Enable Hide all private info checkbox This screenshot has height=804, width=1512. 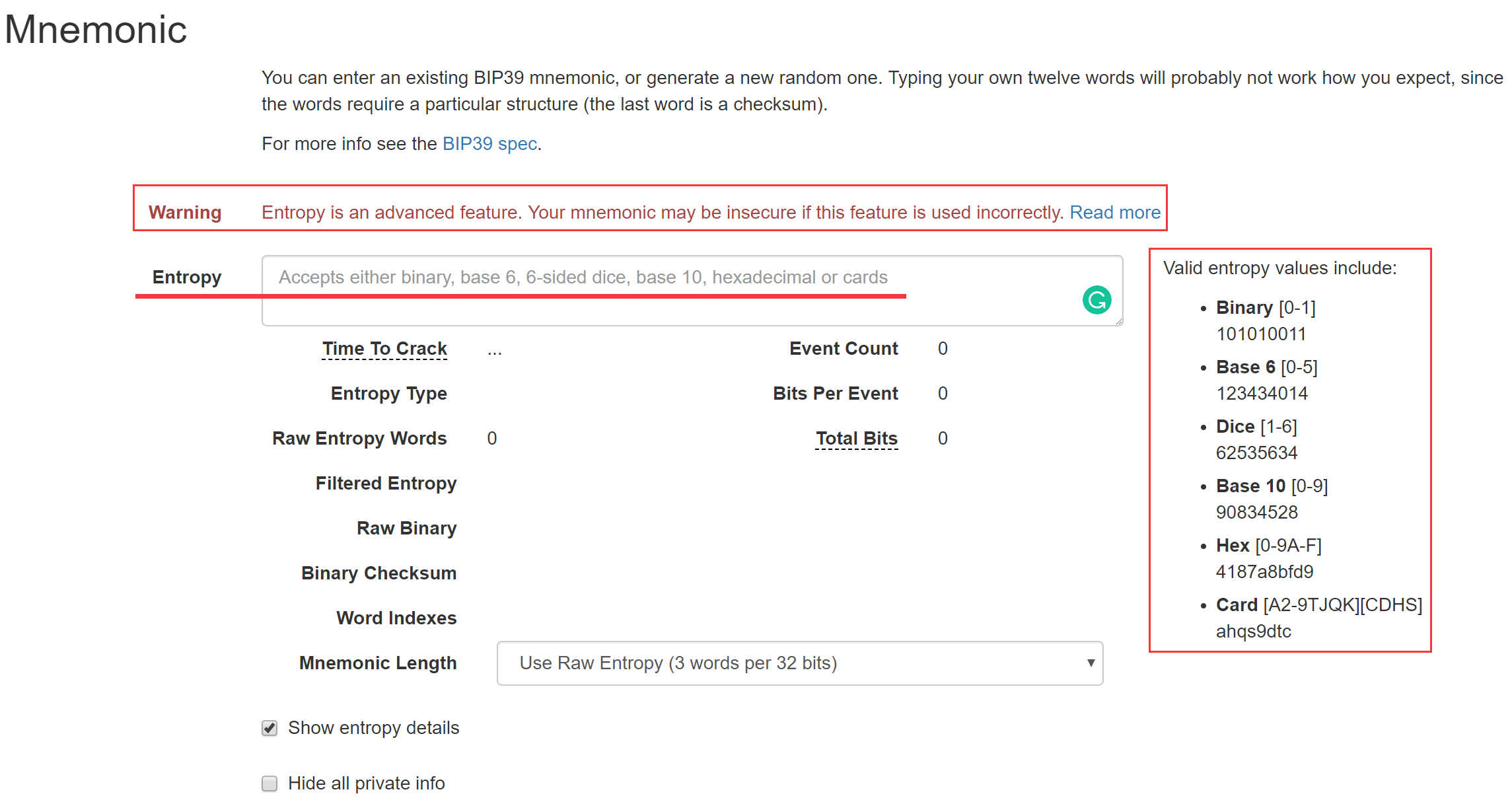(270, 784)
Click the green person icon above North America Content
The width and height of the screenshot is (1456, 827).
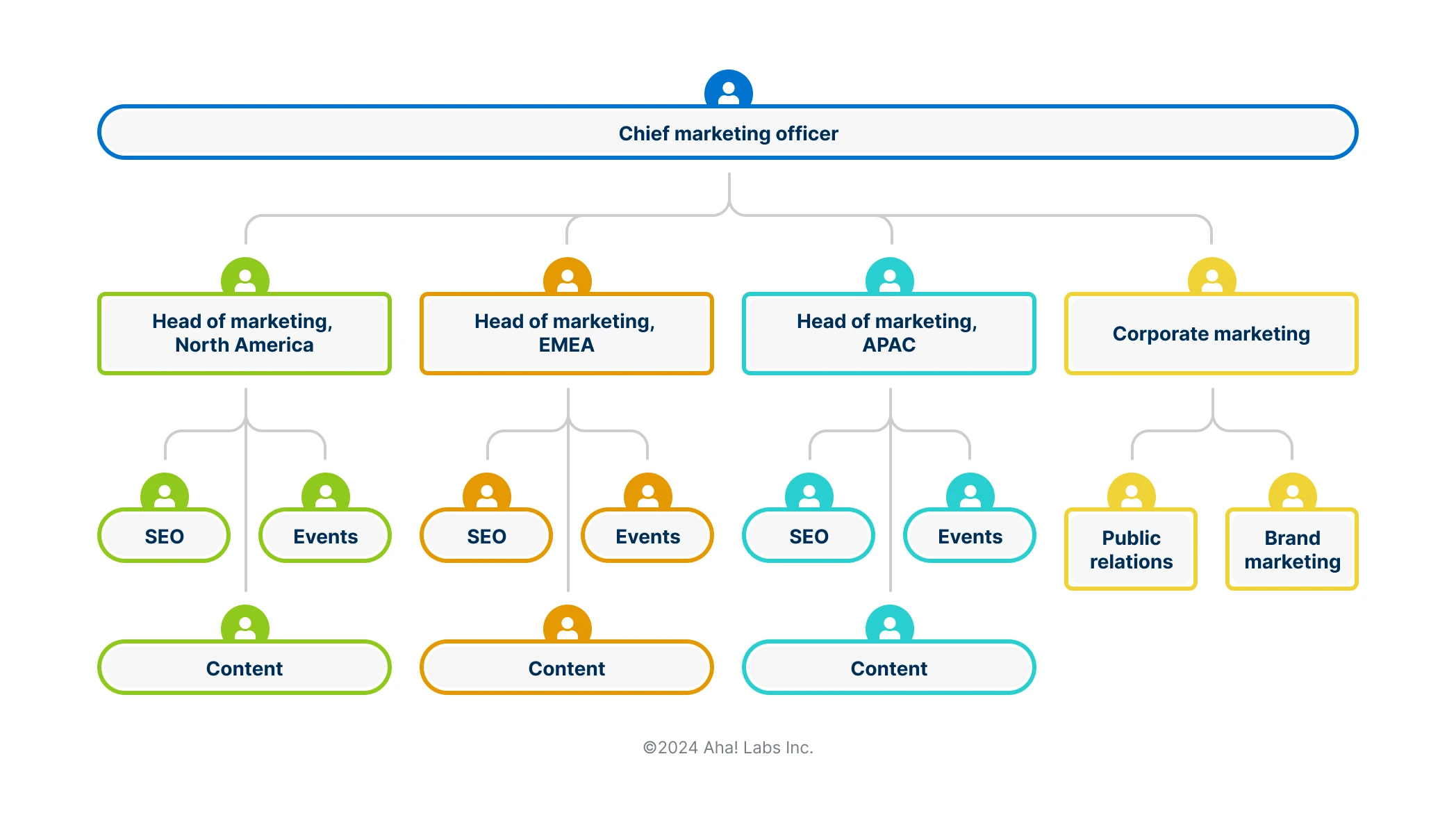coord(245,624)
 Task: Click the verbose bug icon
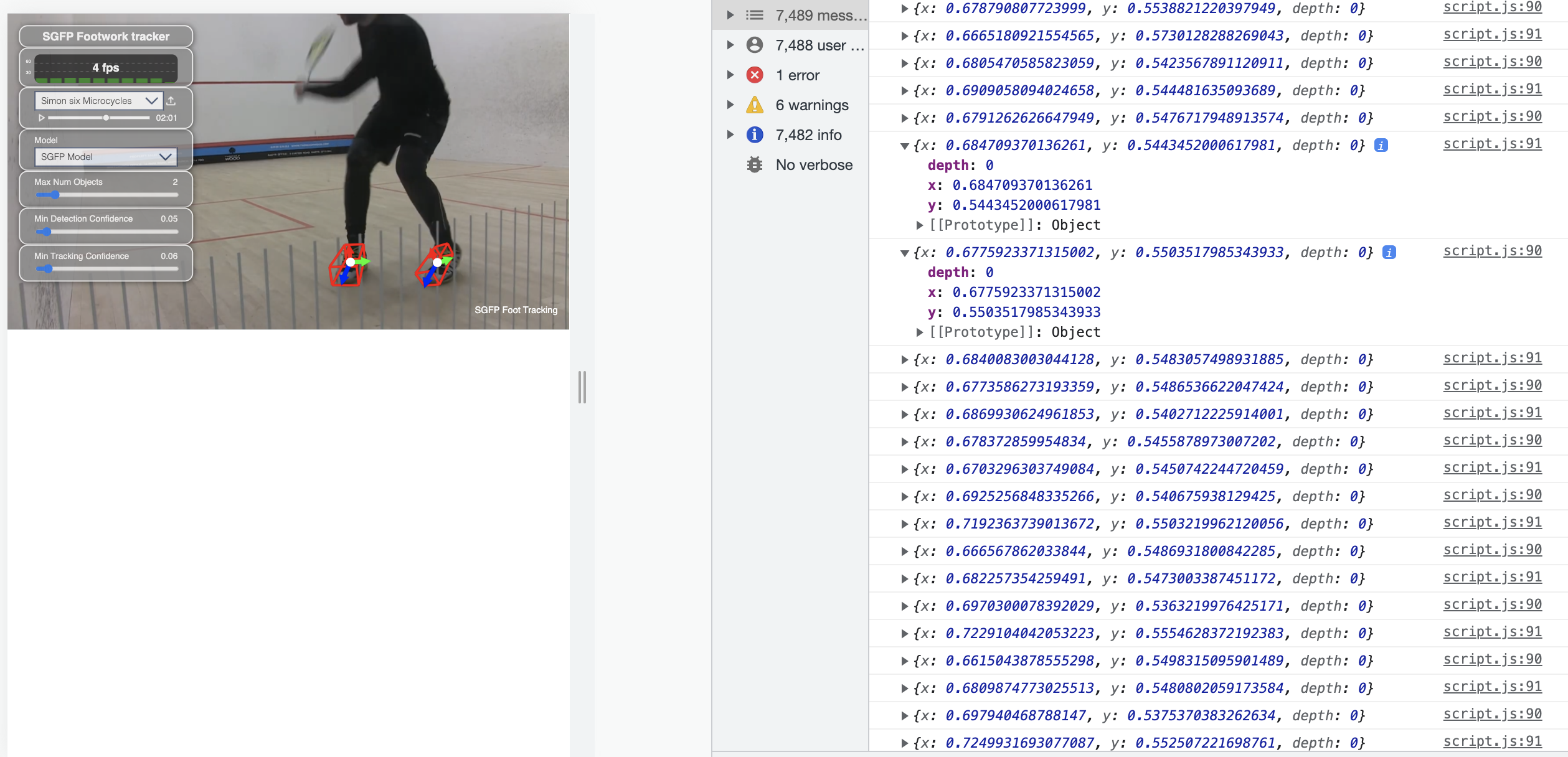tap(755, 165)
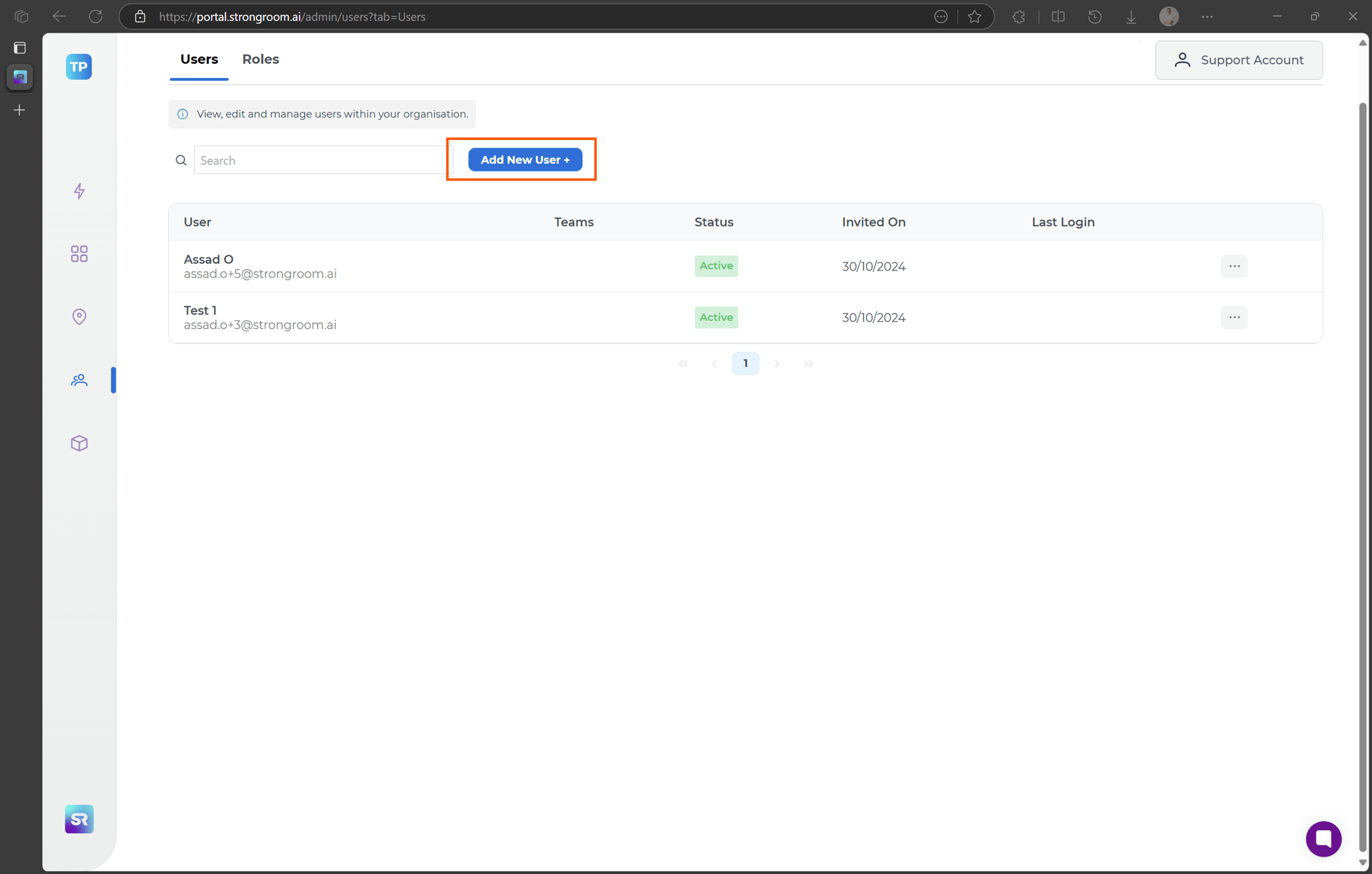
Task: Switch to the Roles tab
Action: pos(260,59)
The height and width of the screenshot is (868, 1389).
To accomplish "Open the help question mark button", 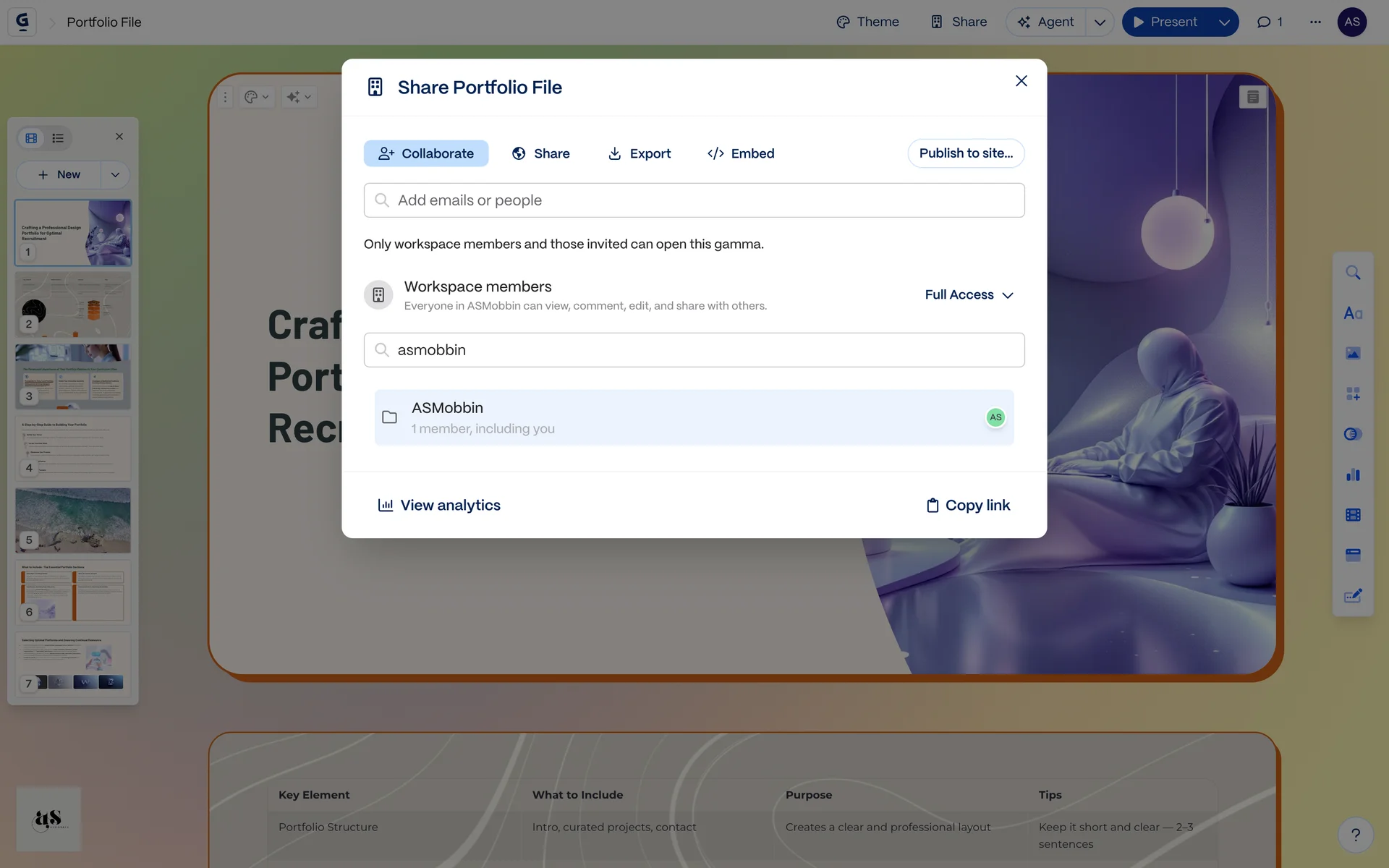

• [Exercise]:
Set down, word for word, the line that holds "Click the green" and all lines after it to the end of the entries above, but not the pictures.

• [Solved problem]:
Click the green person icon above North America Content
The width and height of the screenshot is (1456, 827).
coord(245,624)
 Task: Click the verbose bug icon
tap(755, 165)
Task: Switch to the Roles tab
Action: pos(260,59)
The height and width of the screenshot is (868, 1389).
To accomplish "Open the help question mark button", 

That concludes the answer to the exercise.